··· Extracted text ···

Bitte melden Sie sich [HIER] zur Praktikumsteilnahme an.

Alignment graph

The Problem

Genome-wide alignments contain a wealth of information on genome evolution. In particular, they contain information on synteny, i.e., conservation of sequence order, and thus, also on rearrangements. The latter appear as breakpoints between syntenic regions. In order to get a global overview, we represent the genome-wide alignment data as a graph and analyse its properties.

The Data

Genome wide alignments are organized in blocks. Each block consists of homologous sequences of a subset of species. Within each alignment block, entries look like this a score=903779.000000 s dm3.chr2L 837206 169 + 23011544 CATCATCAGTTCGCG------CTGCTCCTGC---------------TGGTGCACAGCCCGC s droSim1.chr2L 835292 169 + 22036055 TATCATCAGATCGCG------TTGCTCCTGC---------------TGGTGCACAGCCCGT i droSim1.chr2L C 0 C 0 s droSec1.super_14 807477 169 + 2068291 TATCATCAGATCGCG------CTGCTCCTGC---------------TGGTGCACAGCCCGC i droSec1.super_14 C 0 C 0 s droYak2.chr2L 820953 169 + 22324452 CATCATCAGCTCGCG------CTGCTCCTGC---------------TGGTGCACAGCCCGC ....

The lines starting a start a block

The lines starting s denote a sequence interval:

dm3.chr2L denotes the species and genome assembly
dm3 = Drosophila melanogaster assembly version 3
chr2L = chromosome, super-contig or contig (in general "sequence fragment")

837206 169 + 23011544 are start position, length, reading direction, and length of the sequence fragment.

the rest of the entry is actual sequence

We will not need other entries

The Graph(s)

In our graphs, alignment blocks will be vertices.
Directed edges are defined independently for each species.

··· Material shown ···

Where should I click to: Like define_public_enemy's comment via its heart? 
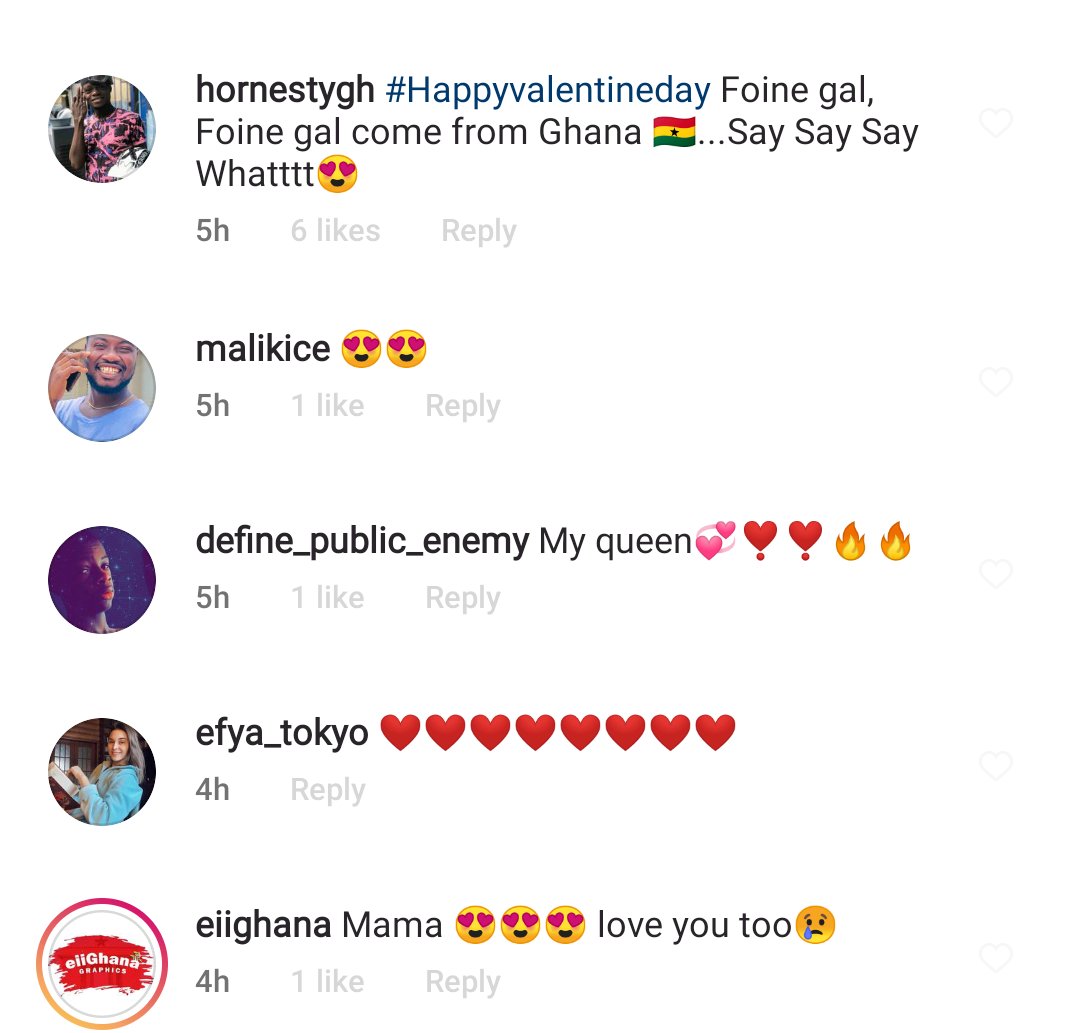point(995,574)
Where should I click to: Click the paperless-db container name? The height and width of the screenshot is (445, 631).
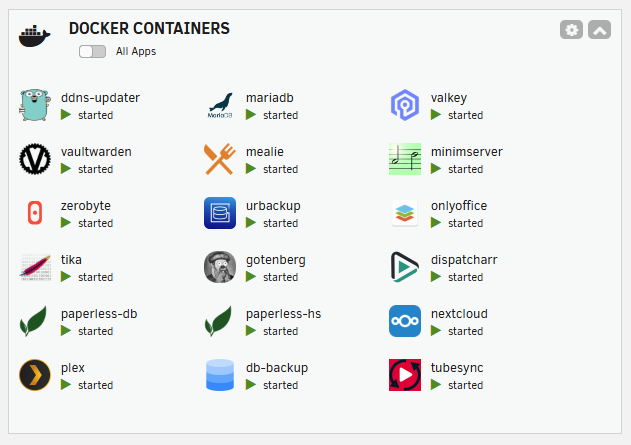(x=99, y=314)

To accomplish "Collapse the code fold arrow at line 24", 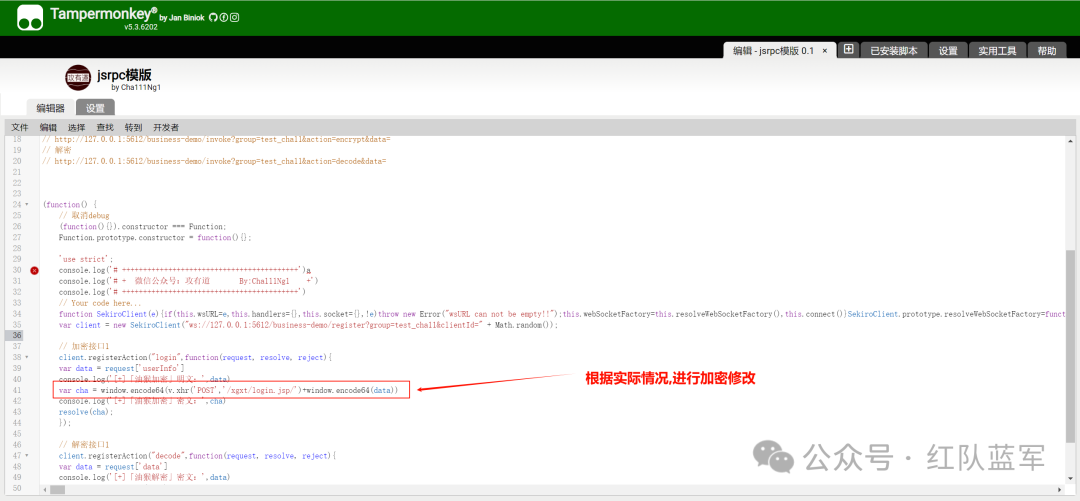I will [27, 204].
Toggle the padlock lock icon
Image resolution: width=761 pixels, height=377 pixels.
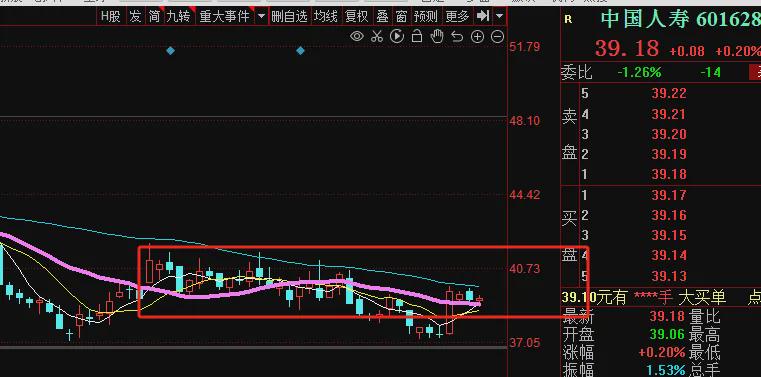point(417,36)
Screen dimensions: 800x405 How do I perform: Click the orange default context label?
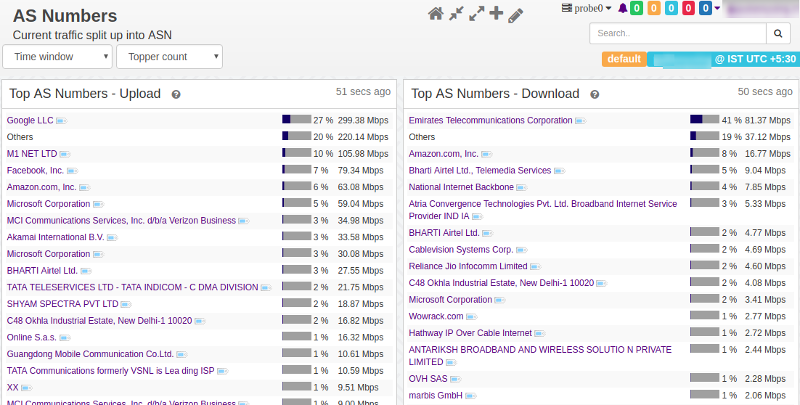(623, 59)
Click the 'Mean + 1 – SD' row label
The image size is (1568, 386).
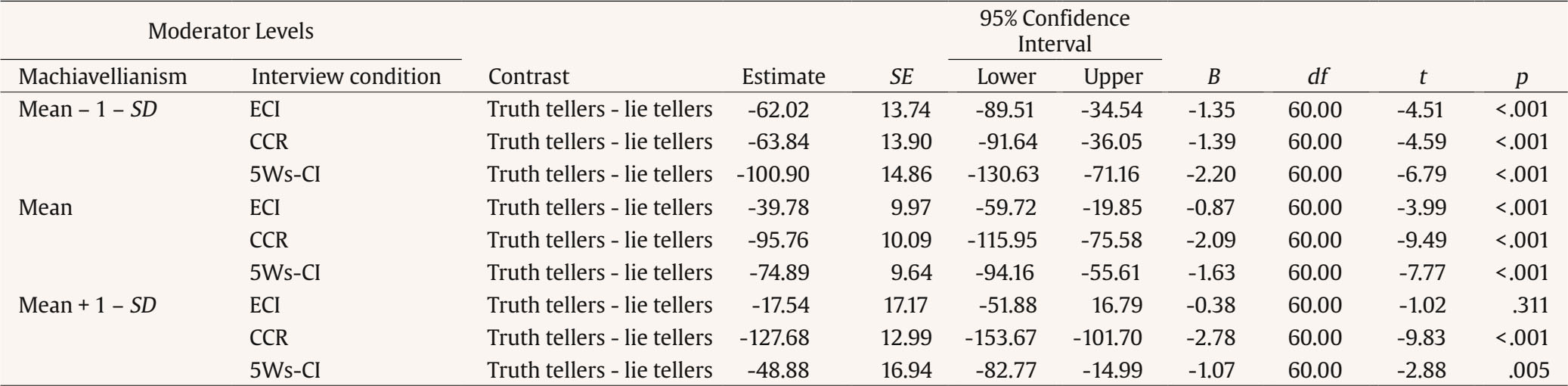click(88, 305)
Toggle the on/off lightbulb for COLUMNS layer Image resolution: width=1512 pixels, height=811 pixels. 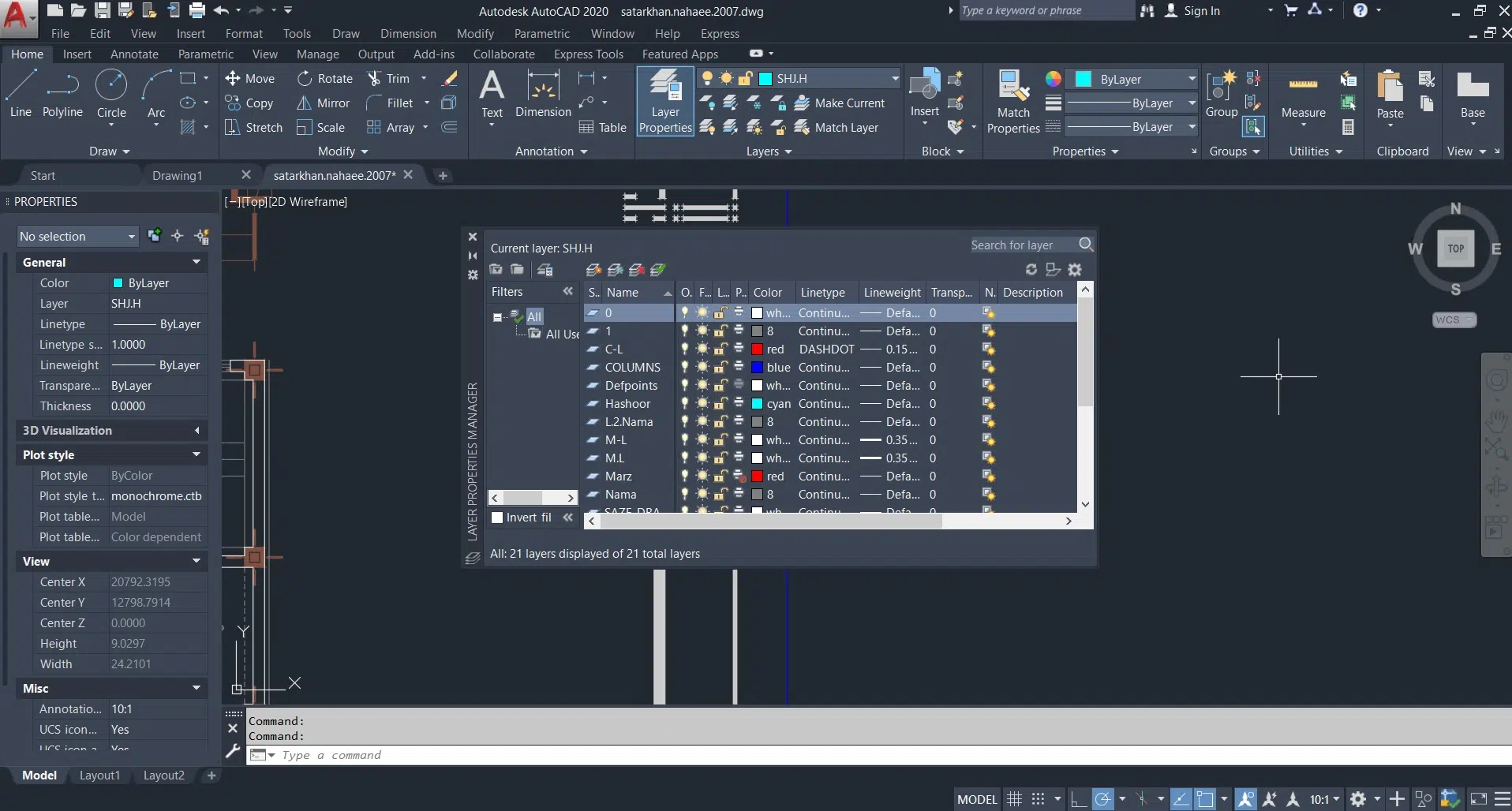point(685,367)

···
··· Material shown ···

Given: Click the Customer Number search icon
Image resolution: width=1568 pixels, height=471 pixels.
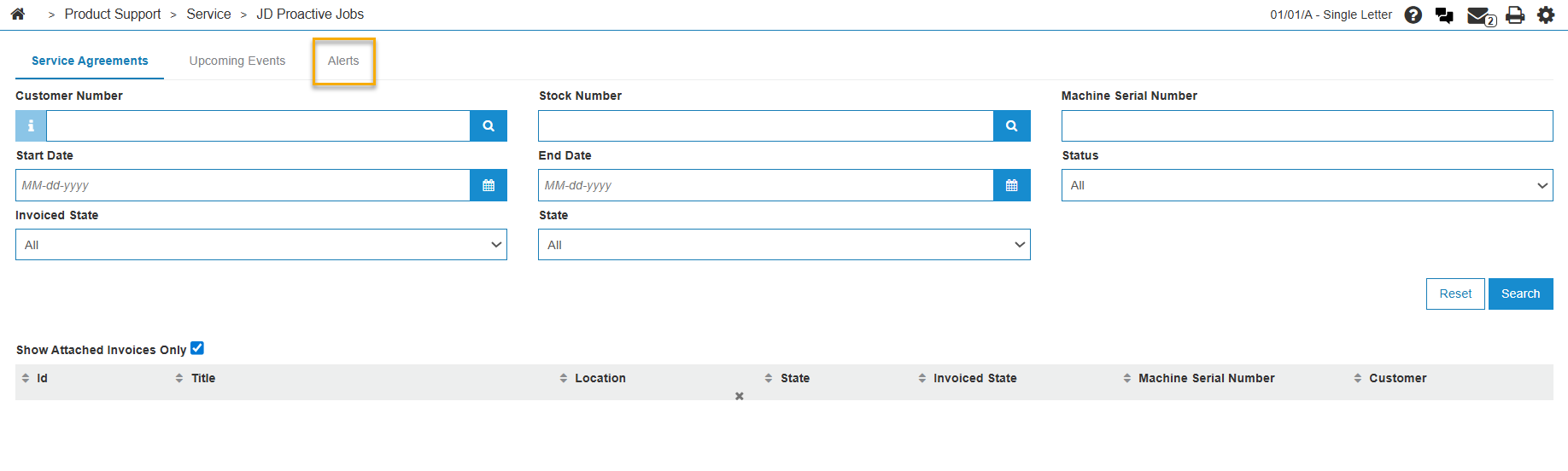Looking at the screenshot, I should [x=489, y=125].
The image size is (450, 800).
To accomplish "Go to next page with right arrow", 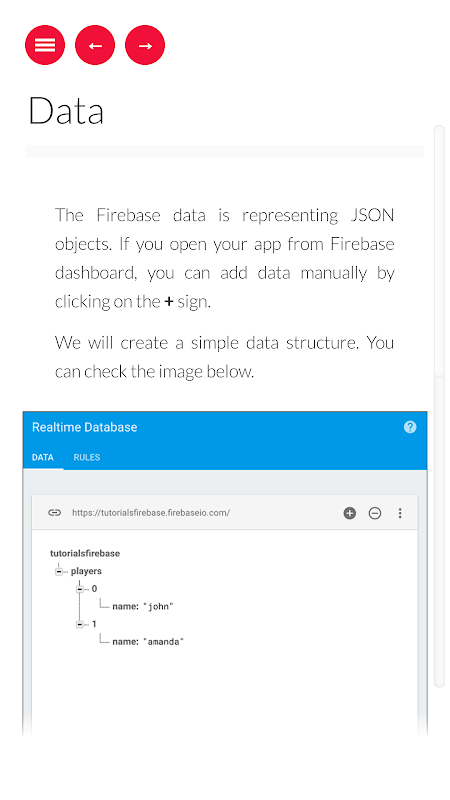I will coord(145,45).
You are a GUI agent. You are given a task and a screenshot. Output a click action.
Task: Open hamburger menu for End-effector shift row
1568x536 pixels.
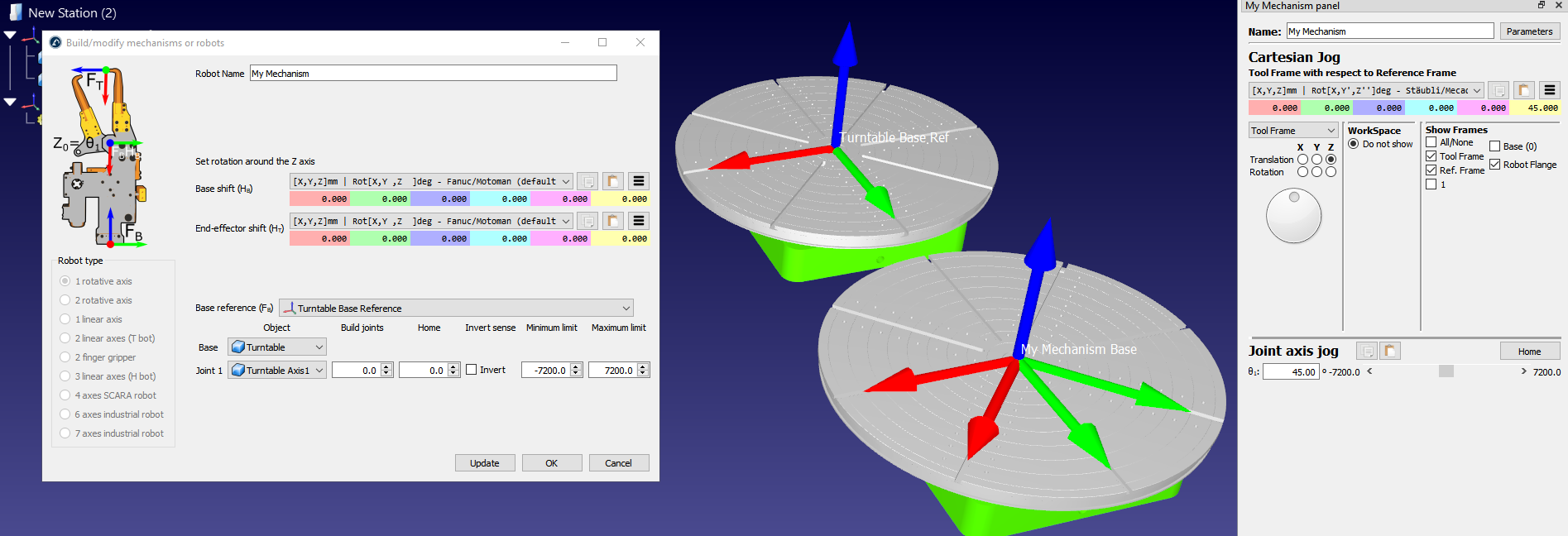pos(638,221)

···

Task list:
**A.** Answer these questions from the alignment graph text:
(i) What does "dm3" stand for?
(ii) What do the lines starting with "a" do?
(iii) In the graphs, what will alignment blocks be?
**B.** Go on with the alignment graph text from its last sentence.

Numbered answers:
**A.**
(i) Drosophila melanogaster assembly version 3
(ii) They start a block.
(iii) Vertices

**B.**
We draw a directed edge for a given species S from block A to block B if
(i) the sequences of S in blocks A and B are located on the same sequence fragment
(ii) the sequence of B follows the sequence of A accounting for the reading direction,
(iii) there is no block C whose sequence of S is entirely between that of A and B.

Since the graphs for each species S are defined on the same set of vertices, we can superimpose the edge set. We obtain a multigraph, since there is an arc for each species.

The work program

1. Construction of a graph for each species

Extract the necessary information from the maf file. (Don't forget to define IDs for the blocks!)

HINT: use UNIX command line tools for this task. Can you do this in O(#Edges) time or even better?
It will probably be most useful to store the graph as edge list.

2. Construction of a graph for each species

Keep the species information as label annotating each edge.

3. Extract information from the individual graphs and the combined graph

Question 1. What do we expect if each piece of sequence of a given species appears exactly once in the alignment? What do you observe?
Count the connected components.

Question 2. What happens if we switch from the strand in the data to its reverse complement?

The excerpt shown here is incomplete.